Getting Enough Vitamins From Your Diet
With so many supplements and shakes to choose from, getting in the right vitamins can be confusing. The good news is that you can get most of the vitamins you need simply by varying your diet!
What are vitamins?
Vitamins are microscopic substances that play a major role in the healthy functioning of the body. Each vitamin has a unique purpose within the body, such as promoting a healthy metabolism, strengthening your immune system or regulating hormones.
Most of the time, a well-balanced diet can help you prevent a deficiency. However, there are times when supplementing is necessary. If you suspect your vitamin-deficient, consult your doctor. They can help you determine what you need, and recommend trustworthy supplements.
Here's how to achieve your daily dose:
Vitamin C is essential for protecting your cells from harm, healing wounds and keep your body generally healthy. Your daily intake of vitamin C is around 75mg, and you get it all through fruits and vegetables!
Good sources of Vitamin C:
Vitamin D is crucial for healthy bones, muscles and teeth. An average adult needs about 10mcg of vitamin D a day. We largely absorb vitamin D through sunshine and/or animal products, so it can be hard to achieve this during the winter months or if you're vegan. This means you may require a supplement in order to meet the daily recommended intake.
Pro tip: Vitamin D as it is a fat-soluble vitamin, meaning it's best to consume it at the same time as a meal containing healthy fats, like avocado, nuts or eggs.
Sources of Vitamin D:
- Oily fish
- Red meat
- Fortified foods (vegan milks, cereals with added vitamin D)
As well as strengthening your immune system, Vitamin E helps maintain healthy skin and eyes. Your recommended daily intake is 4mg for men and 4mg for women.

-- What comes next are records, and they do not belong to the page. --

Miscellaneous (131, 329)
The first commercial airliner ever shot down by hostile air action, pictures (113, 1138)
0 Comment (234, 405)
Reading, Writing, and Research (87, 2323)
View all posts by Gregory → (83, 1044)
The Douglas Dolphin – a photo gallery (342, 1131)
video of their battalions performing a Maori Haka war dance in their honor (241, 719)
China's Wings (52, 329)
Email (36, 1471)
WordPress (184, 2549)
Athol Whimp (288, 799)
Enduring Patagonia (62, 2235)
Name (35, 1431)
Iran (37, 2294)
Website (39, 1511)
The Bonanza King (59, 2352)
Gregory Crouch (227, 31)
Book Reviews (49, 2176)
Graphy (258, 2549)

Good sources of Vitamin E:
- Nuts & seeds
- Olive oil
Vitamin K is essential is helping wounds heal by promoting healthy blood clotting, and may aid in bone health. Around 120mg to 160mg is recommended per day, but it's an easy vitamin to add to your diet and deficiencies are rare.

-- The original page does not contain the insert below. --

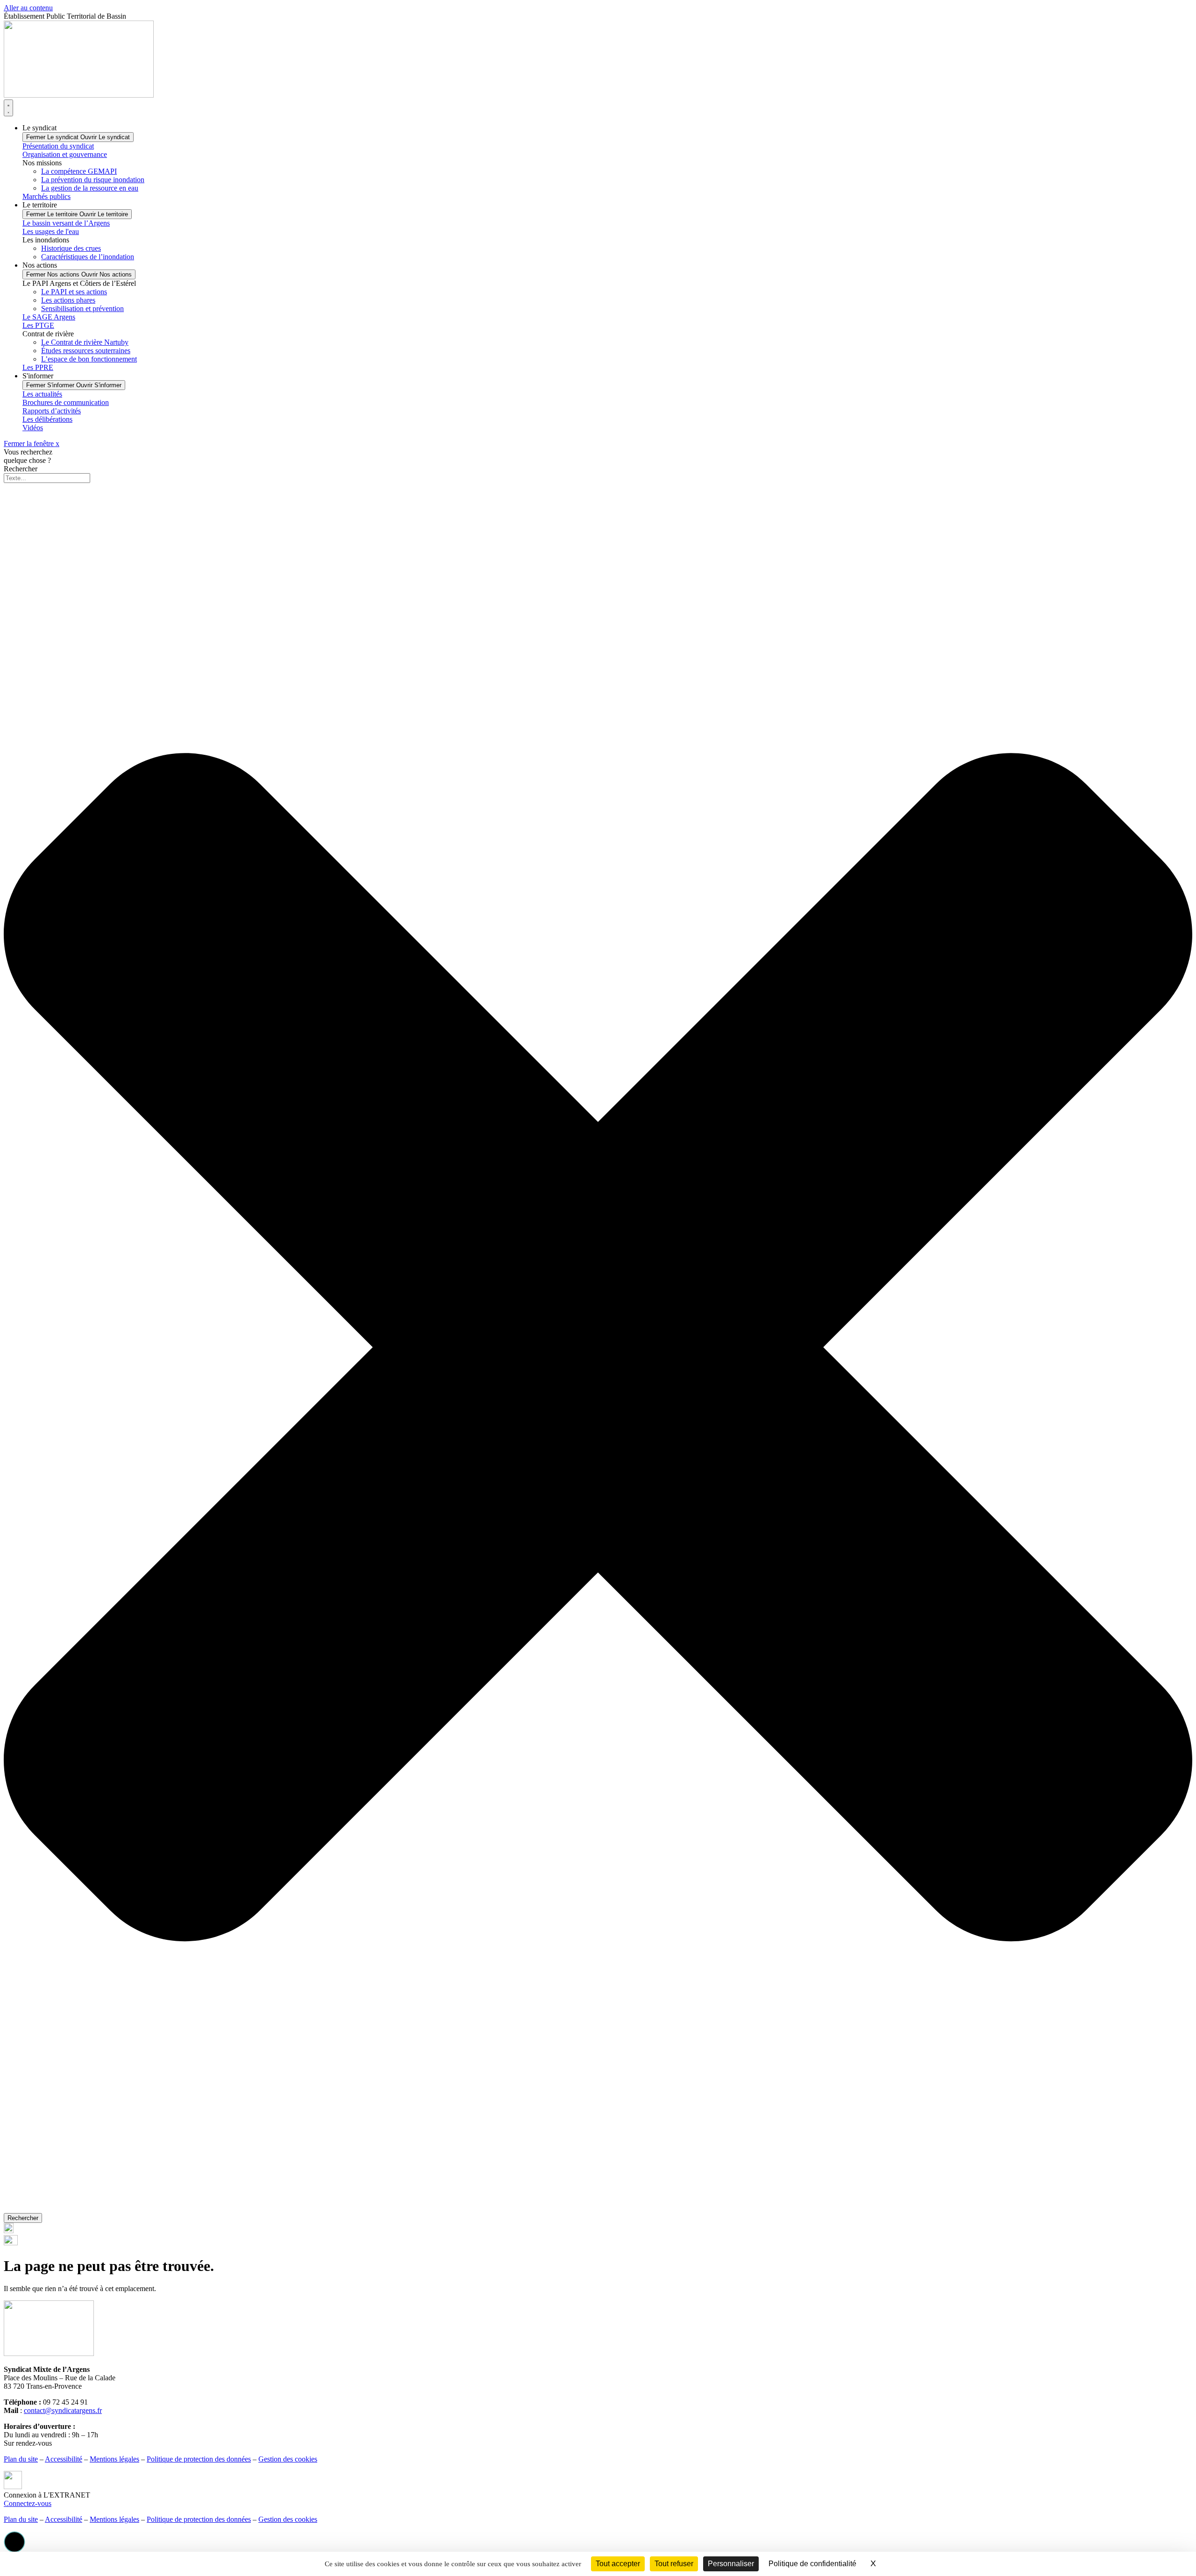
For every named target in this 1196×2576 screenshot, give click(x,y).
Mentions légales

Good sources of Vitamin K:
- Leafy greens
There are 8 types of B-Vitamins, each with different roles to play. Older adults, pregnant women and people who don't consume animal products can be at risk of certain B-Vitamin deficiencies. If you're concerned about a lack of B-Vitamins in your diet, it's important to consult your doctor to pinpoint which nutrient is causing the deficiency. Tap here for an in-depth guide to Vitamin B.
Vitamin A helps keep your skin and eyes healthy, as well as promoting a healthy immune system. It can be easily absorbed from your diet, and it's important not to oversupplement. Adult males require around 700mcg of Vitamin A per day, while women require around 600mcg.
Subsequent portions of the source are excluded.